Wozzeck 2015

Scritta nel 1922, arrivò a La Scala solo nel 1952. Analoga sorte l’opera ebbe in altri grandi teatri mondiali. Perché Wozzeck è un’opera che sconvolge? Perché è un’opera che non si deve rappresentare?

C’è un femminicidio. C’è una donna sgozzata in scena, ma anche in Carmen accadeva. Sarà allora per la sua “libera atonalità”? Per la difficoltà d’ascolto? Non penso siano queste le ragioni. Non si tratta solo di scandalo (sociale o musicale), se quest’opera ci dà ancora oggi un senso di fastidio. Non è la vicenda, è il personaggio. Wozzeck è la follia che è in noi, Wozzeck è il disagio di tutti noi. È la sua inadeguatezza alle situazioni e ai rapporti umani. È il suo non saper gestire il confronto con la società in cui vive, il non saper trovare un dialogo con qualsiasi persona lo circondi. Wozzeck è un diverso. Così come siamo noi diversi da tutto quello che ci sta attorno. Wozzeck è vittima degli altri, perché è vittima di se stesso. E Wozzeck uccide Maria in un percorso che lo porterà alla comprensione completa e quindi a tirare l’unica conclusione possibile: uccidere il suo male, ovvero se stesso. Specchiandosi nel lago rosso di sangue vede la sua anima e pertanto la soluzione. Ma il mondo continua a vivere senza di lui e nonostante lui, e il bimbo che continua a giocare con il suo cavallino è il simbolo straziante di tutto questo.

Jurgen Flimm, il regista, capisce che tanto più analitica e fredda sarà la rappresentazione di questo abisso tanto più chiaro ci arriverà il messaggio. Una scena scarna composta da grandi superfici concentriche come sculture di Richard Serra, che sembrano formare un gorgo al cui centro sta il protagonista e la sua azione ma che diventano anche spalti, a mo’ di teatro elisabettiano, dai quali il mondo guarda e giudica.

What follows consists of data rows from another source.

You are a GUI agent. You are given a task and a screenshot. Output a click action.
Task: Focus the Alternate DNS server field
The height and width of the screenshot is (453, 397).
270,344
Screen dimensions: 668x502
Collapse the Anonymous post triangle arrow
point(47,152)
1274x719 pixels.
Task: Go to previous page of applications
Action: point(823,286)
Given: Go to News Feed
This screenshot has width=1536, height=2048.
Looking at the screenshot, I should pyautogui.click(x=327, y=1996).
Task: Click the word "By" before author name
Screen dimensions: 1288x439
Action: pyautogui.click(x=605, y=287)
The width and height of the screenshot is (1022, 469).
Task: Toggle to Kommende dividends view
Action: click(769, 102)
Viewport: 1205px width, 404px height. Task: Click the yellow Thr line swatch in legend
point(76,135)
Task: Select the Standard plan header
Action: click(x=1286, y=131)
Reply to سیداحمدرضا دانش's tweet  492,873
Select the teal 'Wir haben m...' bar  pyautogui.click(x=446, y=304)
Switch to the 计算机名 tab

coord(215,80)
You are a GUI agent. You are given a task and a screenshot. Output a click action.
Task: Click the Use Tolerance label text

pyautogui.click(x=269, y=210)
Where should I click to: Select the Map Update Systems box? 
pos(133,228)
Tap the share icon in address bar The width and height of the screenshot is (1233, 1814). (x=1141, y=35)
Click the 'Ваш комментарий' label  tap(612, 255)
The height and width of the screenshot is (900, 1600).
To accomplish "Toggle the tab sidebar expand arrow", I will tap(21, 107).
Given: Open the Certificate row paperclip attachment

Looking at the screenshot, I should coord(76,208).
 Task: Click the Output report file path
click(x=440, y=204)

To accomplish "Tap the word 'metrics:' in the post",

Andando a riguardare i commenti a questa regia nell’edizione del 1997, ci vien da dire che il gusto teatrale del pubblico scaligero abbia avuto, per fortuna, una sua evoluzione. Se alcune sottolineature simboliche ci sembrano oggi un po’ ingenue e forse datate, la forza di questa regia rimane eccezionale proprio grazie alla sua essenzialità e al suo concentrarsi sul protagonista, rendendo tutto il resto solo corredo di una tragedia assolutamente personale.

Il direttore Ingo Metzmacher, alla sua seconda opera della stagione dopo lo strepitoso Die Soldaten, ci offre un’altra grande prova in totale sintonia con la regia. L’orchestra è limpida e vive in trasparenza nelle strutture e nei suoni. Tecnicamente impeccabile (i crescendo dei fiati nel terzo atto sono da brivido), il lavoro del direttore punta a sottolineare, anche negli equilibri tra buca e palcoscenico, il dramma psicologico di Wozzeck come una serie ravvicinata di episodi di lucida follia e non come una corsa veristica verso l’ineluttabile.

Ottima prova di tutto il cast dal punto di vista musicale, vocale, recitativo. Roman Trenkel è un Wozzeck estremamente misurato nel rendere l’orrore che si consuma nel personaggio. Ricarda Merbeth è una Marie che comprende bene il disegno complessivo e che si assottiglia fin quasi a sparire davanti al trionfo dell’angoscia del protagonista.